Tidak ada lagi pameran atau event batik yang bisa dilaksanakan. Konsumen pun sudah sangat jarang untuk bertandang langsung ke tempat produksi. Pesanan juga dibatalkan karena dana dialihkan pada keperluan yang lebih penting.
Sebelum adanya covid-19, batik Jumantara ini telah banyak dipamerkan dalam berbagai event. Dari situlah Jumangin memperoleh konsumen. Pembelian bisa dilakukan langsung di tempat pameran atau bisa juga dengan memesan corak custom telebih dahulu.
Batik
Jumantara ini telah memiliki trade mark langsung dari pemerintah. Hal ini
menandakan bahwa kualitas dan keaslian batik Jumantara telah diakui. Tentu saja
hal ini menambah nilai jual dari batik itu sendiri.
Batik
memilki harga jual yang bervariasi, menyesuaikan desain dan serta bahan yang
digunakan. Semakin rumit atau terbatas motif yang digunakan maka akan semakin
tinggi harga jual yang didapatkan. “Batik ini dijual mulai dari Rp. 300 ribu
sampai jutaan’, jelasnya.
Usaha
yang digeluti selama beberapa tahun itu belum memiliki nama yang besar. Namun
penjualannya sudah sampai ke luar negeri. Namun sebab adanya pandemi permintaan
pasar menjadi berkurang drastis.
Penggunaan
digital marketing sebagai upaya lain dari pemasaran offline kini sedang marak
digunakan oleh para pelaku usaha. Selain bisa menjangkau konsumen lebih luas,
pemasaran secara digital juga menghemat waktu, tenaga serta biaya. Selain itu
pemasaran digital juga lebih diminati oleh para konsumen.
Penggunaan
digital marketing menjadi salah satu solusi untuk memasarkan usaha batik. Namun
riskan terjadi plagiasi motif apabila dijual melalui marketplace. ‘Saat ini
saya hanya mempromosikan batik melalui media sosial, sebab jika dijual lewat marketplace
sangat rawan terjadi plagiasi”, jelasnya.
Platform
digital seperti dua mata pisau bagi Jumangin. Meskipun dengan memasarkan
produknya secara online bisa menaikkan traffic penjualan, hal ini juga
bisa menjadi boomerang apabila motif buatannya ditiru oleh orang yang curang.

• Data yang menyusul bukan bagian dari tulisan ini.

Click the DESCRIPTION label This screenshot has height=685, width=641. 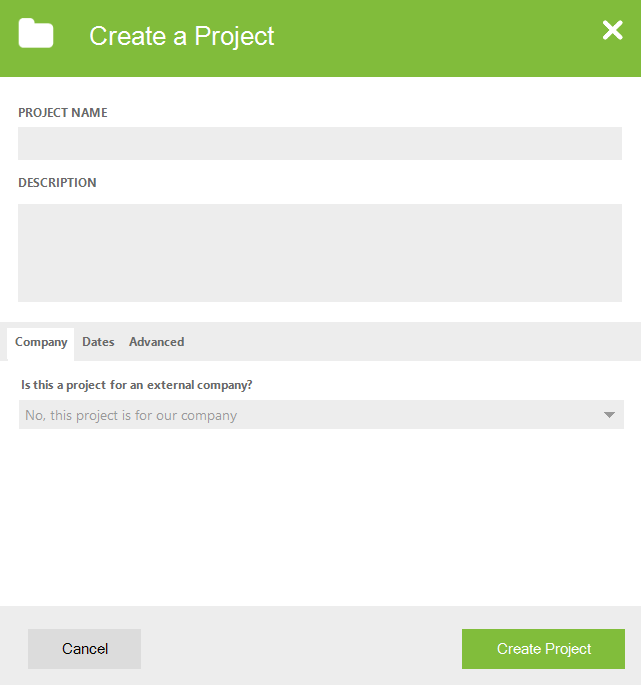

Bisa saja motif miliknya dipakai oleh orang lain namun dengan harga yang
relatif lebih murah dari batik asli miliknya. Hal ini biasa terjadi pada
pemasaran digital melalui marketplace.
Saat
ini ia masih bertahan dengan pemasaran melalui media sosial alih-alih mencoba
memasarkan melalui marketplace. Meskipun tidak segencar merketplace
namun penjualan melalui media sosial menjadi salah satu alternatif dalam
menyiasati pemasaran yang terganggu akibat wabah covid-19.